都市伝説がテーマのノベルゲーム『流行り神1・2・3パック』プレイレビュー
流行り神1・2・3パックのプレイレビューをお届けします。ホラーとしての傾向、クリアまでかかる時間等について記載。
流行り神ってどんなゲーム?
ゲームの傾向
- 都市伝説がテーマのテキストアドベンチャー
- チェーンメール、コックリさん等の都市伝説が関わる事件を巡る物語が展開
- オカルトルートと科学ルートに分岐
- 事件の原因を超常現象として進めるルートと、科学的に推理していくルートに分岐するシステム
- 1~3で主要人物が共通する続き物のシリーズ
- 主人公とその周囲の人物が共通している。時系列は前後する場合もある。基本的には1→2→3の順番でのプレイを推奨
- ミステリー色は強いが全てが明確にはならない
- ロジックでの推理が基本ではあるものの、科学ルートでも超常現象的な事象が大きく関わってくるため解釈の余地が残るストーリーテリング
流行り神は、2004年に日本一ソフトウェアから発売された、ホラーテイストのテキストアドベンチャーゲームです。流行り神1・2・3パックは、全三部作を全て収録しています。

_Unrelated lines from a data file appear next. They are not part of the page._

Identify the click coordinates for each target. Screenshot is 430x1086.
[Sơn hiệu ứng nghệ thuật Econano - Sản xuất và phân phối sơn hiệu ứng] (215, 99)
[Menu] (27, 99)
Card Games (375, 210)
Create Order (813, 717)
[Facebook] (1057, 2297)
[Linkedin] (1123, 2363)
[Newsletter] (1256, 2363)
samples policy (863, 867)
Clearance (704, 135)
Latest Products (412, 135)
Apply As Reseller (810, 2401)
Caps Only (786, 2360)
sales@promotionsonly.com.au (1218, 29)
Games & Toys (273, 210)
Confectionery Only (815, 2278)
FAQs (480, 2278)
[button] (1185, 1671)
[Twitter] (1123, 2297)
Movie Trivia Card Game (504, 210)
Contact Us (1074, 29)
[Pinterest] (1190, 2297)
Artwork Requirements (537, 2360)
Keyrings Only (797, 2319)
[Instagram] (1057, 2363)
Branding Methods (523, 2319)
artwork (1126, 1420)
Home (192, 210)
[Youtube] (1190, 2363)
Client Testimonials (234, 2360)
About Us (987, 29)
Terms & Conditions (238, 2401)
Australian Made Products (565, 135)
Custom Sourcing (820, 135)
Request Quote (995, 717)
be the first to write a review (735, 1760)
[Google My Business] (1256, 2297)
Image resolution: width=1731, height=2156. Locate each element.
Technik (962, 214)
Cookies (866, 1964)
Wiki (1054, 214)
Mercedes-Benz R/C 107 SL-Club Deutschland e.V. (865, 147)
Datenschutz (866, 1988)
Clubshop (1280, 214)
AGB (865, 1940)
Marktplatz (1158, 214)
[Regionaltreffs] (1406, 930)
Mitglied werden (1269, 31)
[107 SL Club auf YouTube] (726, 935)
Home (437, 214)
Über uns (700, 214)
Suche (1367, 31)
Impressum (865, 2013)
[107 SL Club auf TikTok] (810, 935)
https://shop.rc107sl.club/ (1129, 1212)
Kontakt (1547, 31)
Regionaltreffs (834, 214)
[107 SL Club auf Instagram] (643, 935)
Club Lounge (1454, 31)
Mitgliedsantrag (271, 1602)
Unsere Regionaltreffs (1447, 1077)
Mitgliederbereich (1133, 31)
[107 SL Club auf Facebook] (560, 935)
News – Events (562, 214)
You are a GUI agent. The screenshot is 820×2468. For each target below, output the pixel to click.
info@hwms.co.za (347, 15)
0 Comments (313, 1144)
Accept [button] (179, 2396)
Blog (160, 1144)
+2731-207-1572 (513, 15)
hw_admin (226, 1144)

初版以降に発売された改良版や移植版での追加ストーリー及びシステム改善が全て実装されているため、シリーズの最終決定版とも言えるパックです。
プレイヤー(主人公)は様々な都市伝説がテーマとなった怪事件に遭遇し、テキスト中の選択肢で物語を変化させながら、推理をして事件の真相を明らかにしていく……というのが大まかな流れ。
最大の特徴は、選択肢あるいは推理の方向性によって、「オカルトルート」と「科学ルート」に分岐し、物語の形も変化していくというシステムです。
都市伝説がテーマの怪事件を捜査
プレイヤーは、警視庁に勤務する警部補である主人公・風海純也として、様々な怪事件に遭遇します。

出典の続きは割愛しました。